I honestly don’t know what I should write about today. I
haven’t been anywhere since Thanksgiving and I haven’t talked to anyone but my
new Kindle Fire’s Alexa---isn’t that a telling and sad statement to make. I don’t
want to write another woo-is-me post about the loneliness of widowhood because,
well, for one thing I don’t feel that overwhelming sense of loneliness or
forbearing that I did during the holiday season in the first four years after
my husband died. However, a tiny voice in my head says, give it time. The season has just begun and you haven’t been snowed in
yet either. I don’t know why getting snowed in changes things. I stay home
for days on end when I’m not snowed in and it doesn’t affect me in the same
way. I think it’s because if an emergency with me or the dog came up, I’d be,
well, snowed in and I couldn’t be my own Knight in Shining Armor ready to save
the day. I’d have to---gasp---depend on the good graces of someone else or die
because I don’t like asking for help.
Have you heard of Barbara Abercrombie? Her bio over at
Amazon says, she “…has published fifteen books, plus essays and articles in
many national publications. She teaches in the Writers' Program at UCLA
Extension where she won an Outstanding Teacher award as well as the
Distinguished Instructor award.” I first became acquainted with her work when I
bought a copy of Writing Dangerously: 365
Days of Inspiration & Encouragement which I’ve read and re-read many
times. It’s like bedtime short stories for would-be writers. And I do mean
short---a quarter to a half page each. I ran across her again today when I was
surfing the internet looking for writing prompts and I landed on her book
titled: Kicking In The Wall: A Year of
Writing Exercises, Prompts and Quotes To Help You Break Through Your Blocks And
Reach Your Writing Goals. Now, there’s a lady who knows how to get a book cross-indexed
in a google search.
One of the prompts in the above mentioned ridiculously
LONG titled book is: Write a list of questions to which you urgently need
answers. That’s a hard prompt because with a google search there aren’t that
many questions that you can’t find answers to except for maybe, how do we find
world peace? I took a long shot, asked my new Alexa app and she said, “Sorry, I’m
not sure.” I guess we’ll have to wait until artificial intelligence is smart
enough to teach itself how to think beyond human capabilities to find that
answer. Too bad because world peace sure would be nice.
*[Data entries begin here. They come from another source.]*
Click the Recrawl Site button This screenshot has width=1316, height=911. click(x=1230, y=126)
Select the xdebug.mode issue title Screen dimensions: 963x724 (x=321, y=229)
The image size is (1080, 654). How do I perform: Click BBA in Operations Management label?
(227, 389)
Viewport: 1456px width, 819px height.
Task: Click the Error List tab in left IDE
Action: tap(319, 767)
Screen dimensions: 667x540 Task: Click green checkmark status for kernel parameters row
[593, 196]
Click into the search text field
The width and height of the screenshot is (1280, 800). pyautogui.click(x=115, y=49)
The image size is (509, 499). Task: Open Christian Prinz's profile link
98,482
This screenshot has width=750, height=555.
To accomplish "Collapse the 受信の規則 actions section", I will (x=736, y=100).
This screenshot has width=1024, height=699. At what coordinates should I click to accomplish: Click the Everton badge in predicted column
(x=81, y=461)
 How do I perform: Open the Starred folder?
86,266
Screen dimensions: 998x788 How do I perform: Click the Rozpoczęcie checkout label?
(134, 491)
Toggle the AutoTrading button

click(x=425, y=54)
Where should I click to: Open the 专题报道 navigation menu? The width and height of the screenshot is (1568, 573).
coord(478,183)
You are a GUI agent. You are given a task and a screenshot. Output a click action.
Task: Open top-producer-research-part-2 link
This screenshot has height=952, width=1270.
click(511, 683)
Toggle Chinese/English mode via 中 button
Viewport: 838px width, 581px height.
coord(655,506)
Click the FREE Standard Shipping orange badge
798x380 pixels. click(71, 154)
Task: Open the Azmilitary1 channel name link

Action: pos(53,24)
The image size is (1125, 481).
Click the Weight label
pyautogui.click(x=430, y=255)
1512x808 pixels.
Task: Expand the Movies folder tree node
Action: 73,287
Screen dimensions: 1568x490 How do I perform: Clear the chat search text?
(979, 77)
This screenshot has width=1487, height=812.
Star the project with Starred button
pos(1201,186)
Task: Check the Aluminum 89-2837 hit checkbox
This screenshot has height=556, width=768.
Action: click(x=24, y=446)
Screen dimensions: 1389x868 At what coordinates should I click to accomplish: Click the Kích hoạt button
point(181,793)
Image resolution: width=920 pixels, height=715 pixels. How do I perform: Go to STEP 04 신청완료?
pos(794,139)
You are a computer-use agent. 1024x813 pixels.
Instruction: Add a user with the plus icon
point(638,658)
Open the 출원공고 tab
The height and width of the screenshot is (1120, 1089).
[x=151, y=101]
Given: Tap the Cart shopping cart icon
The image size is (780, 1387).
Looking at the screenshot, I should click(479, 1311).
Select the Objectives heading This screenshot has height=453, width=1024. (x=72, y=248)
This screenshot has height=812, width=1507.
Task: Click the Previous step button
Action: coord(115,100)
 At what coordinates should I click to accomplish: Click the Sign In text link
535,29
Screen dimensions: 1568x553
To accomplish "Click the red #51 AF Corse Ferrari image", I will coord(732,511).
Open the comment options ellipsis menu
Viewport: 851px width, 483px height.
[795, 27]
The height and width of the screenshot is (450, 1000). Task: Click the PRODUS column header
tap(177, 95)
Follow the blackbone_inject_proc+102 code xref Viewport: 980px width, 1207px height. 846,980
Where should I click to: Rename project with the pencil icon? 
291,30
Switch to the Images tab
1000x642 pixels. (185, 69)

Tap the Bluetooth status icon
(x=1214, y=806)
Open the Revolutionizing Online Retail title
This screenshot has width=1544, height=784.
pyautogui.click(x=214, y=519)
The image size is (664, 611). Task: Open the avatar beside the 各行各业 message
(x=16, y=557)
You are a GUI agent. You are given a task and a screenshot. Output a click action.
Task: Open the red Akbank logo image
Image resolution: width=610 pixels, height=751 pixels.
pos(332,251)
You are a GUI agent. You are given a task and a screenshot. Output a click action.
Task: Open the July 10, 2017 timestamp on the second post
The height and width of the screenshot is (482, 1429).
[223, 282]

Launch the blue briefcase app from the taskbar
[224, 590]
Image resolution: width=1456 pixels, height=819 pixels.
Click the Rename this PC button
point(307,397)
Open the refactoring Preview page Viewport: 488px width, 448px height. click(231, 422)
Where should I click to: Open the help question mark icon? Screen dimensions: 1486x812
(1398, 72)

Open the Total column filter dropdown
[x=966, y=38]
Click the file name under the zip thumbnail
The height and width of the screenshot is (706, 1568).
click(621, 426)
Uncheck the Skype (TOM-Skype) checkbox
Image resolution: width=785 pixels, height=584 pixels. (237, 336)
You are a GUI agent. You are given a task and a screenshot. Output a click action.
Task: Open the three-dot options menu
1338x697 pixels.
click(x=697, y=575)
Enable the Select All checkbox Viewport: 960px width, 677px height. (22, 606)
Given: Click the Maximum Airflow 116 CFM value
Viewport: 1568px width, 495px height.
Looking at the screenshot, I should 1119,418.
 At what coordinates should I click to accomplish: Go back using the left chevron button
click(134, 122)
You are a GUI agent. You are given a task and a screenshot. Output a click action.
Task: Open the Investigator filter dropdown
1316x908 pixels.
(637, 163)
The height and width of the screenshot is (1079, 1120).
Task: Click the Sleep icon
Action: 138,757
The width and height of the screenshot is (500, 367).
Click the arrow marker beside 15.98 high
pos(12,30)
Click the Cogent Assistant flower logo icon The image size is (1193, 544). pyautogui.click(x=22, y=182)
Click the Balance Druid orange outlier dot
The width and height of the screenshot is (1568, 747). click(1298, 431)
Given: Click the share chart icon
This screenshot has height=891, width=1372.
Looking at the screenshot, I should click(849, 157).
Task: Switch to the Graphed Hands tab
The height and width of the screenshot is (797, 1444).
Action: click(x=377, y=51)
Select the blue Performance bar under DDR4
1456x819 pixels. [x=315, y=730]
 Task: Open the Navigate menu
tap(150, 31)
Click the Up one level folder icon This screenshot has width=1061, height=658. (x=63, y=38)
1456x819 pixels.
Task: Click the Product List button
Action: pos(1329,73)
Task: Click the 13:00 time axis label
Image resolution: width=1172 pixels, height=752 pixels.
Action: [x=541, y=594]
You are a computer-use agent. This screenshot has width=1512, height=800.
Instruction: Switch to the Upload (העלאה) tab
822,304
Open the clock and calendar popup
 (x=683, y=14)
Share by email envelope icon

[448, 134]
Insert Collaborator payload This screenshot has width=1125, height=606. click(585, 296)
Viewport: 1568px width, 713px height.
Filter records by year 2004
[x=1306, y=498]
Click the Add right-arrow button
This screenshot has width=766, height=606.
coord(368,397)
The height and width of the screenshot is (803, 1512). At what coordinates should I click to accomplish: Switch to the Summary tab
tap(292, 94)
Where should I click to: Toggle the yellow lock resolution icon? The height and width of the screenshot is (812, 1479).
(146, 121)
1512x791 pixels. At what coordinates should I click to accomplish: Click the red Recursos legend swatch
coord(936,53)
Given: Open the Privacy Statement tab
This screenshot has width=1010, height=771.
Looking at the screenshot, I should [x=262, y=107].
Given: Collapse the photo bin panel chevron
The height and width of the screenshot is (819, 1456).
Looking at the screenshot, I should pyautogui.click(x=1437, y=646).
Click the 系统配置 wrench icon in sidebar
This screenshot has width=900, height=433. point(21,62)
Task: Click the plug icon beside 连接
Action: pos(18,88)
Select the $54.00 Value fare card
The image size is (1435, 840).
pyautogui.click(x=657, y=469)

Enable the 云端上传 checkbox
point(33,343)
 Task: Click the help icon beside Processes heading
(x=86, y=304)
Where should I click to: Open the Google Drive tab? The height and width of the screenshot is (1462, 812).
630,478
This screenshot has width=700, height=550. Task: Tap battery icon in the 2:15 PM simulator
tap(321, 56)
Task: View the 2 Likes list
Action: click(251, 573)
Here goes my attempt at listing questions I’d like answered:
Question: Why does my dog always make me go through a doorway
before he will do it? Is it like the old gun slinger’s rule of always sitting
with your back to the wall? Does Levi think something bad could happen on the
other side of the threshold and he wants me to test the waters first? Or is he a
reincarnated English Duke who is being ever so proper and polite? I’m quite
sure he didn’t learn that at puppy obedience school. He drives me nuts with his
idiosyncrasies.
Question: If my latest TSH blood test shows my levels
dropped from 0.171 to 0.137 after adjusting my thyroid medication and the
normal range is 0.340 – 5.600 why did the doctor just order another drop in my
dosage? Won’t that take me even farther out of the normal range or am I not
understanding math? Is 0.340 larger or smaller than 0.137?
Question: Why did it take me four minutes of frustration and
a trip to the kitchen for a pair of scissors to get the tamper-proof wrap off a
bottle of Colgate Total Mouthwash? And does it really give a person “12-hour protection
against germs even after drinking and eating.” Say I ate barf or a dead bird like the dog does,
would it still kill all the germs in my mouth? God, that’s a disgusting
question! Forget I asked.
Question: Why do romance writers think men who growl just
before they make their big move are sexy? I can’t remember a man ever doing
that with me. Did I miss out on one of the wonders of the mating ritual? And
biting each other! Would it be too much information if I admitted that I’ve
never bit or been bitten during sex---at least not hard enough to remember or
leave marks the next day? Who bites, period, past kindergarten? And here I thought
getting a line of hickeys was the end of the world when I was fifteen.